Изображение М. Кантора неким первопроходцем, открывателем истин и новостей о войне очень похоже на то, что незабываемый критик Б. Сарнов писал об Илье Эренбурге. Вот началась война, все растерялись, в панике, советская идеология рухнула – и только один Илья Григорьевич бросился в бой против фашизма. Никого рядом не было ни видно, ни слышно – ни Шолохова, ни Алексея Толстого, ни Симонова, ни Ольги Берггольц... И ведь так характерно! Совершенно как поляки: мы их освободили, спасли, приумножили их земли, и они же готовы требовать с нас контрибуцию. И сарновых русский народ уберег от Освенцима, и один из них нас же требует к ответу.
Кантор справедливо пишет: «Есть простительные грехи, есть непростительные... Существует иерархия зла... очень много уровней зла». Конечно, так и есть. Но тогда почему же, считая все «сталинские репрессии» несправедливым злодеянием, он требует к ответу весь советский народ? Разве на одном «уровне зла» находятся рядовой гражданин страны и, допустим, названные Солженицыным в «Архипелаге» - тут и портреты - руководители карательных органов и лагерей – Г. Ягода, А. Сольц, М. Берман, Н. Френкель, С. Фирин, Л. Коган, Я. Раппопорт, Бродский и другие.
Таракан во щах и шоколадка за щекой
И справедливо ли ограничиться только советским народом? А дореволюционная пора – разве тогда все было замечательно и никаких злодеяний? Тут богатую пищу для размышлений даёт сопоставление тюремных судеб двух писателей – Достоевского и того же Солженицына.
Первый был арестован 23 апреля 1849 года, когда ему шёл 28 год, за участие в тайном революционном кружке Петрашевского. Второй – 9 февраля 1945 года, года ему шёл 27-й год за контрреволюционную антисоветскую пропаганду. Первый был уже известным писателем, он знал, что арестован по доносу своего знакомца Антонелли и, естественно, досадовал, что доверился предателю. Второй – безвестный офицер Действующей армии, ему не на кого было досадовать: он посадил себя сам, рассылая знакомым письма, в которых порочил Верховное командование и Советскую власть, а письма, как ему было известно по штампу на них, просматривались военной цензурой. Он признавал, что посадили его правильно.
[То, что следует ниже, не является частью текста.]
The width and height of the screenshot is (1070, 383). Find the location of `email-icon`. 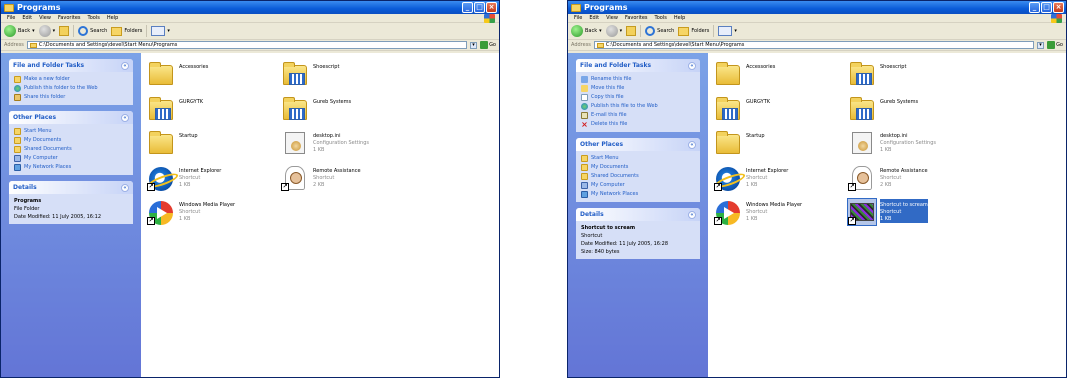

email-icon is located at coordinates (584, 116).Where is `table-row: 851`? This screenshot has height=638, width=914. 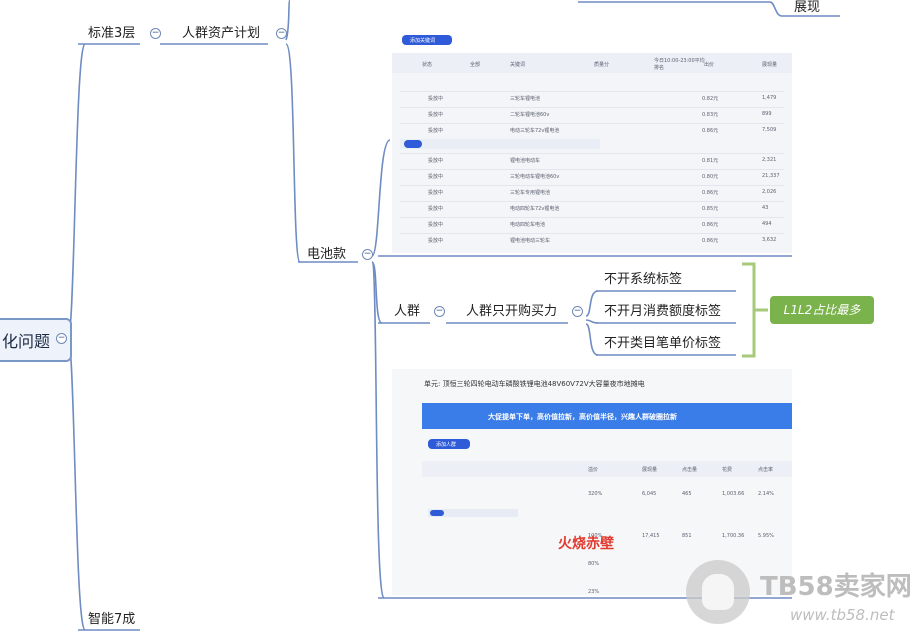 table-row: 851 is located at coordinates (687, 536).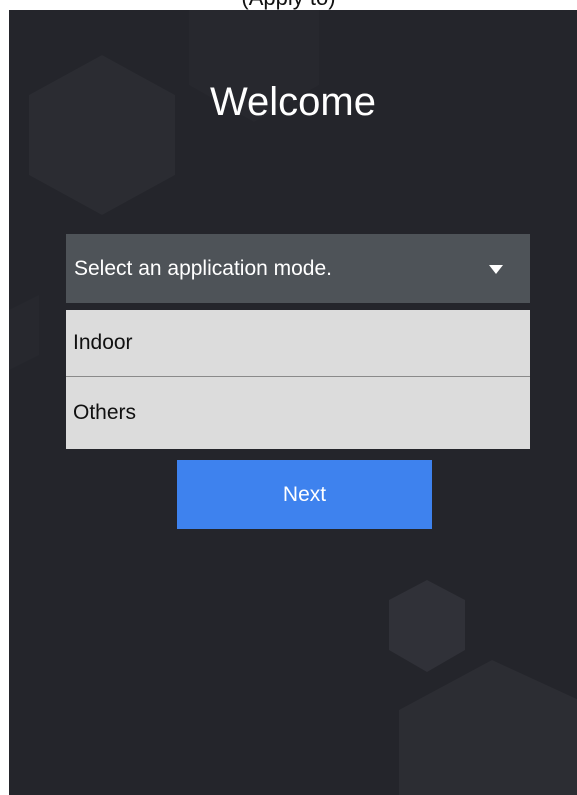 The width and height of the screenshot is (577, 795). I want to click on triangle-down-icon, so click(496, 270).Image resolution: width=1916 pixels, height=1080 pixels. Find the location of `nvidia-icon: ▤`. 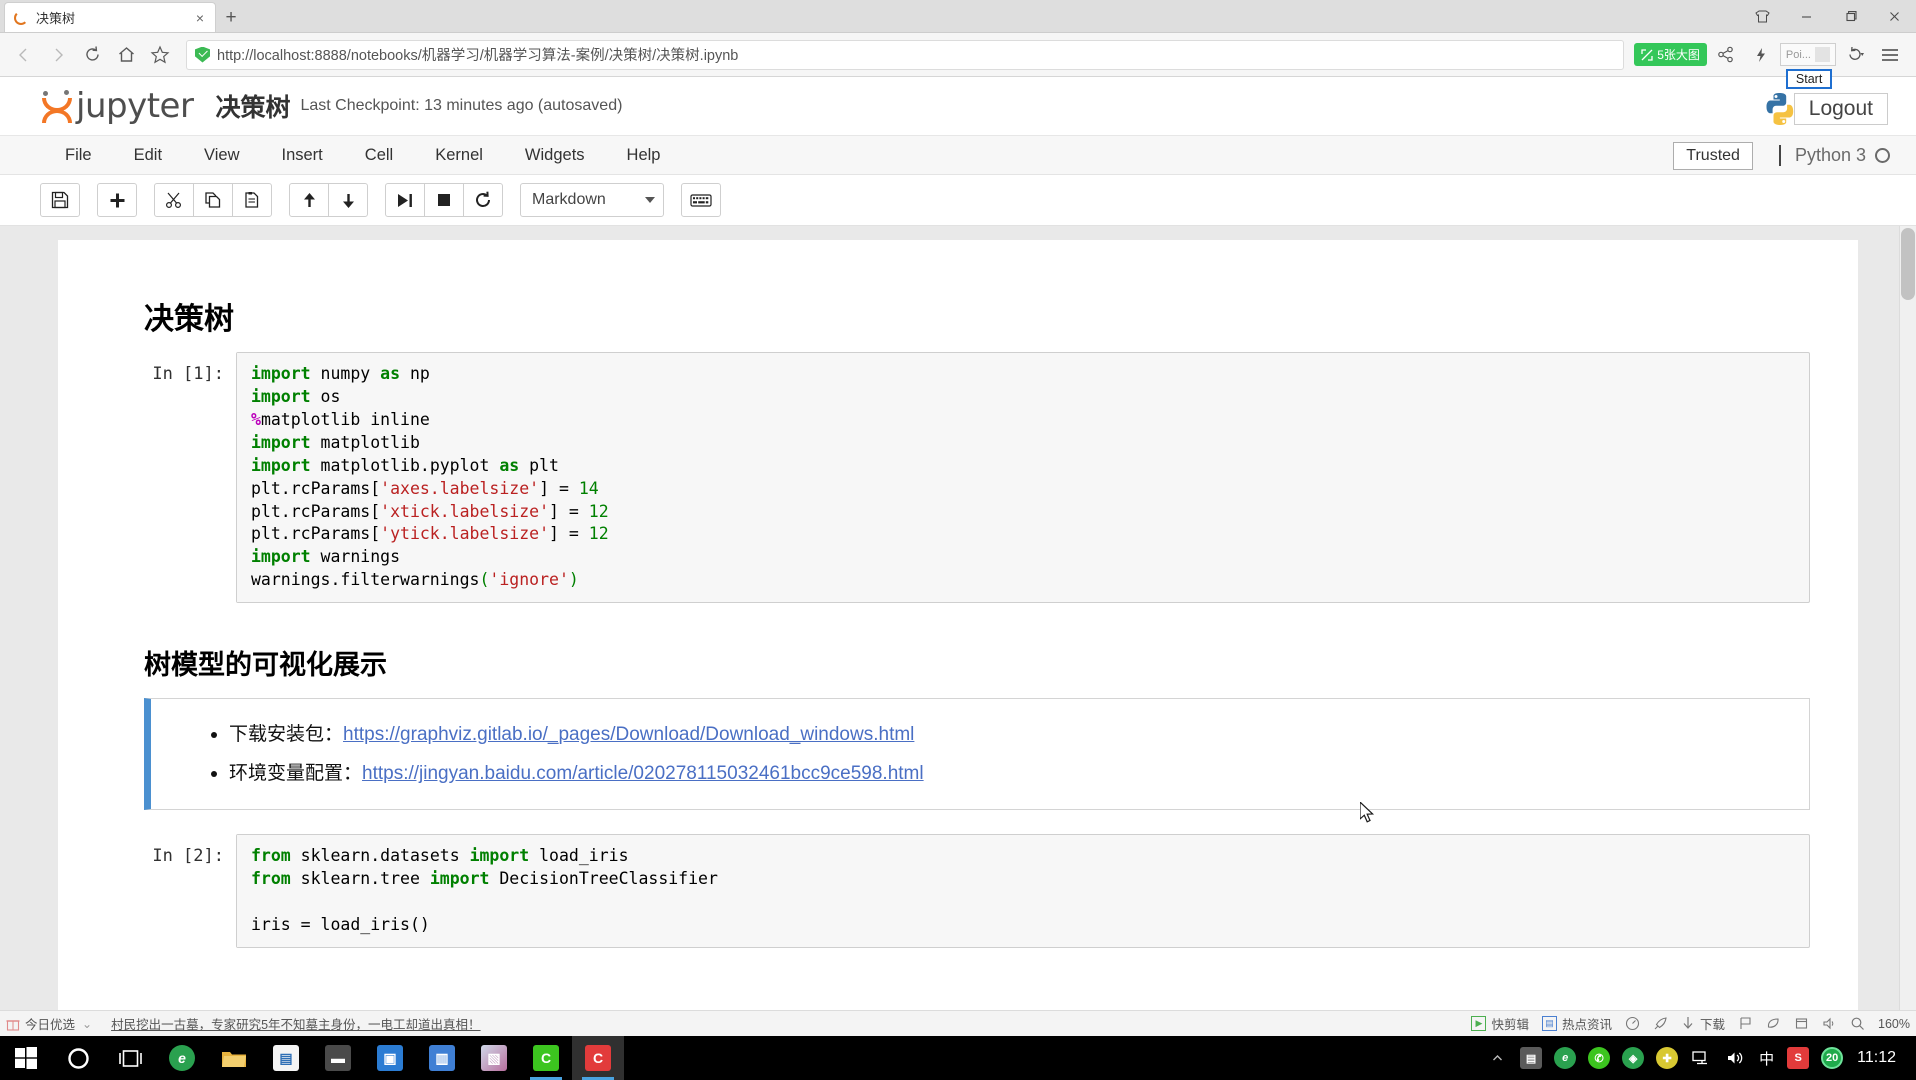

nvidia-icon: ▤ is located at coordinates (1531, 1058).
И что дальше? Можно заметить, хотя это имеет только личный характер, что во время следствия и суда Достоевский держался мужественно, стойко, даже дерзко и никого не выдал. Солженицын юлил, хитрил, вилял и заложил всех кого мог, включая собственную жену. Далее Достоевский пережил на Семеновском плацу страшную инсценировку смертной казни и после этой психической экзекуции сразу угодил в одиночную камеру Алексеевского равелина Петропавловской крепости, где был закован в кандалы и носил их весь срок. Солженицын, разумеется, ничего подобного не испытал и не мог испытать. В Советское время немыслимы были ни такие экзекуции, ни кандалы, как и клетки, в коих с благословении Чайки ныне держат подсудимых во время суда.
Достоевскому исчисление срока наказания началось только со дня прибытия в Омский острог, а предшествующие одиннадцать месяцев в каменном мешке равелина, следствия, суда и зимнего кандального пути за Урал – коту под хвост. Солженицыну же срок наказания в «сталинском лагере» исчислялся по советскому закону даже не со дня вынесения приговора, а со дня ареста в Восточной Пруссии.
Весьма не пустячное дело, что Солженицын большую часть срока имел свидания с женой. Она в своей книге о нём вспоминает о семи свиданиях, но, судя по всему, их было раза в два больше.
У Достоевского не было жены, но хотя бы первый год его мог навещать любимый брат, однако и мысли об этом ему не могло придти в голову.
Первейший вопрос в неволе, конечно, питание. Достоевский писал: «Пища показалась мне довольно достаточною. Арестанты уверяли, что такой нет в арестантских ротах европейской России... Впрочем, они говорили только про хлеб. Щи же были очень неказисты, они слегка заправлялись крупой и были жидкие, тощие. Меня ужасало в них огромное количество тараканов. Арестанты же не обращали на это никакого внимания». В каком состоянии человек может не обращать внимание на тараканов во щах?